Gotta get away

Just Joshing: Everyone at times has the urge to just drop everything and fly off to some exotic land, with only a vague idea what will happen or how you’ll get by. Bites has such thoughts weekly, usually right before the deadline for this column. So it’s with much envy that Bites bids adieu to Joshua Chaffin.

Chaffin, a journalist with Capital Public Radio who has also freelanced a few pieces for SN&R, took off for Rio de Janeiro, Brazil, this week—seizing an opportunity to stay in a friend’s place for at least a year and have an adventure.

He’ll be living on some savings and whatever he can pick up doing radio journalism down there, so let’s all hope that the Brazilian poor seize power in a long, drawn-out revolution so the kid can get some dough from National Public Radio and we can all hear the familiar “This is Joshua Chaffin reporting” again, this time with the sound of gunfire in the background.

United they stand: California’s largest union local—the California State Employees Association, SEIU Local 1000—is on the warpath against Governor Gray Davis, first for signing an unfavorable budget, then for allowing 14 union leaders to be arrested in his office on July 19 when they tried to talk to him about it.

Labor unions in California strongly supported Davis’ election to the governor’s office, but the once-warm feelings for the Democratic governor have cooled with the realization that Davis is more supportive of businesses and the bottom line than the plight of working people. Now, it appears that coolness has turned to open hostility.

“After he arrested our bargainers in his office, we’re through playing nice with him,” declared Jim Hard, who heads CSEA’s civil service division, and has blasted Davis on the radio and in newspaper ads.

The Hard feeling is that this year’s state budget included virtually no raises for the union’s 89,000 members, increased benefit costs and failed to address the large number of vacancies in state government that lead to a deterioration of service to the public.

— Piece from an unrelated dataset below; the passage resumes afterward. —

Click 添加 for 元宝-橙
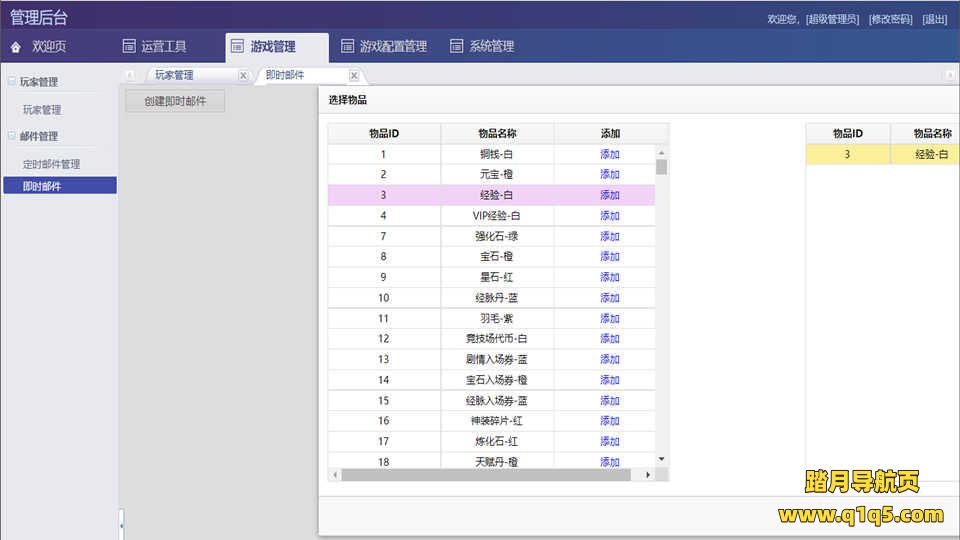The height and width of the screenshot is (540, 960). (x=610, y=174)
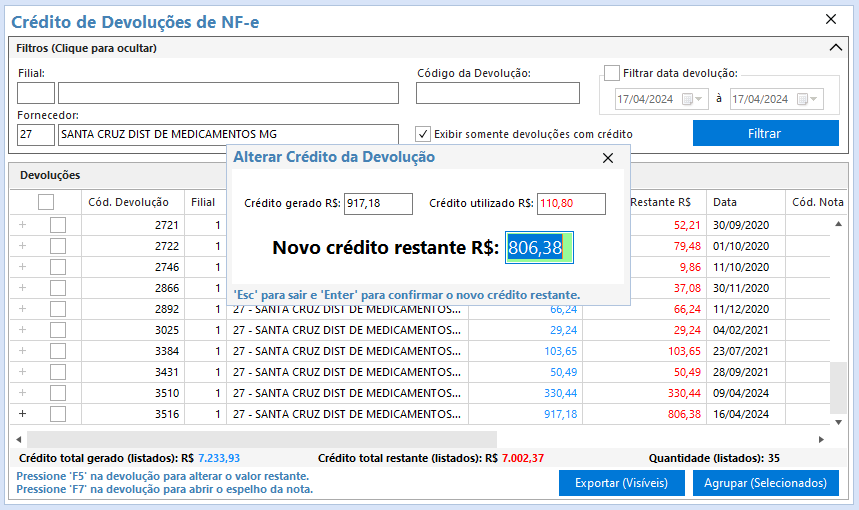This screenshot has width=859, height=510.
Task: Close the Alterar Crédito da Devolução dialog
Action: pyautogui.click(x=607, y=158)
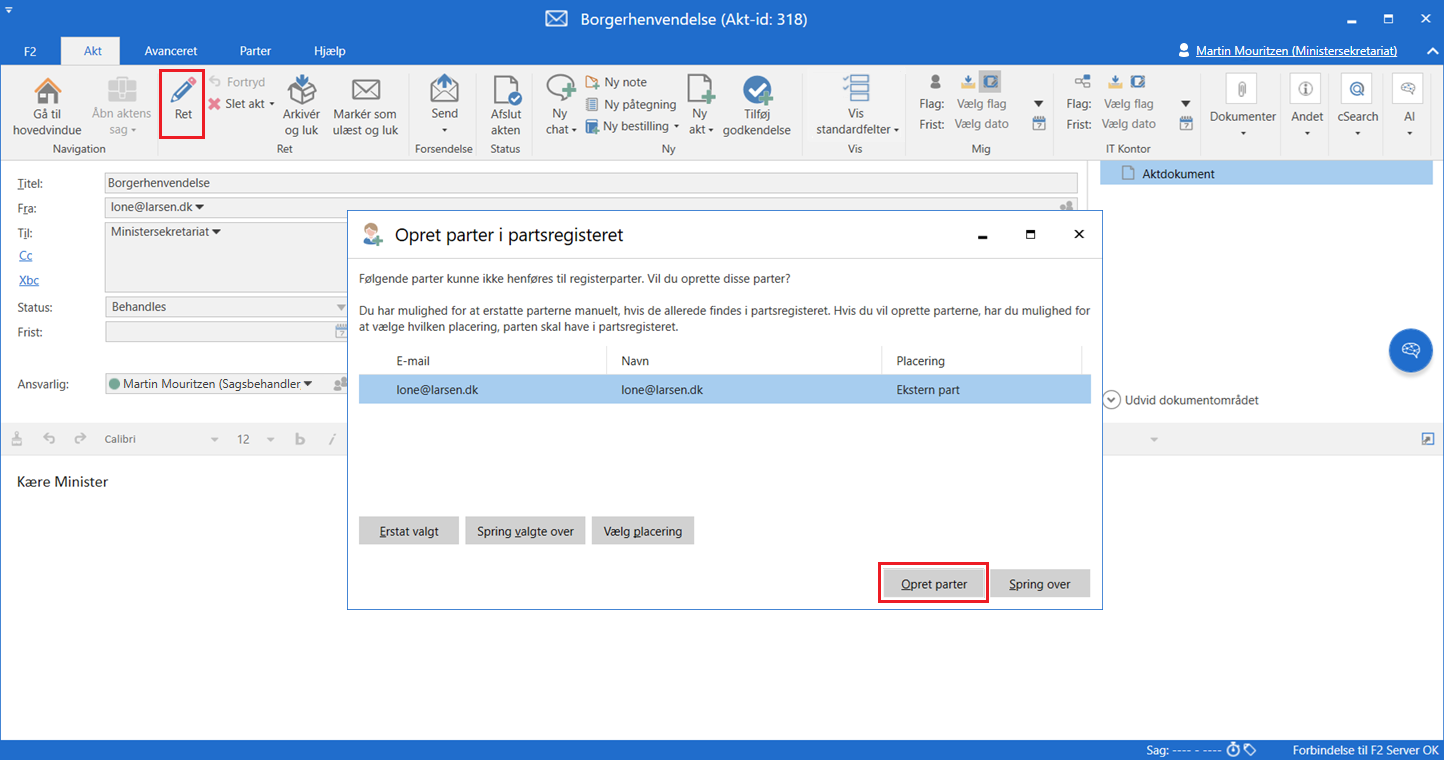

Internally, Hard is still battling with the union’s old guard, people who are actively trying to oust him for trying to get tough. But word on the street is that he has a lot of support among the rank-and-file, and this battle is just beginning.

While it’s hard right now to see any serious gubernatorial challenges coming from Davis’ left, the governor has neglected or rejected issues of real importance to not just labor, but also the environmental, social justice and consumer protection movements that have been so vital to the political fortunes of Democrats.

Sure, Bill Clinton managed to prosper while playing the New Democrat game of shunning the Left, but he also had charisma. Davis is many things, but not even his most ardent supporters would call him charismatic.

Outing SM: Finally, could Bites really resist comment on demands that gubernatorial press secretary/communications director Steve Maviglio be ousted because he bought Calpine stock this spring as he was publicly talking the company up as the only good energy generator out there?

That revelation comes in the wake of Davis giving a half-dozen administration officials the ax for failing to reveal that they bought electricity on the state’s behalf from companies in which they were invested.

Frankly, the whole mess stinks, and it illustrates the “how dare you question us?!?!” mentality of this whole administration. Davis has always seemed like he wanted to be king instead of governor, and that attitude has trickled down.

But should SM “be fired immediately,” as Secretary of State (and gubernatorial challenger) Bill Jones demands? Absolutely not. His power purchase was stupid and looks bad, but Jones’ official indignation rings like a hollow political ploy. Besides, Bites just likes having Stevie Mav around. He makes such great copy.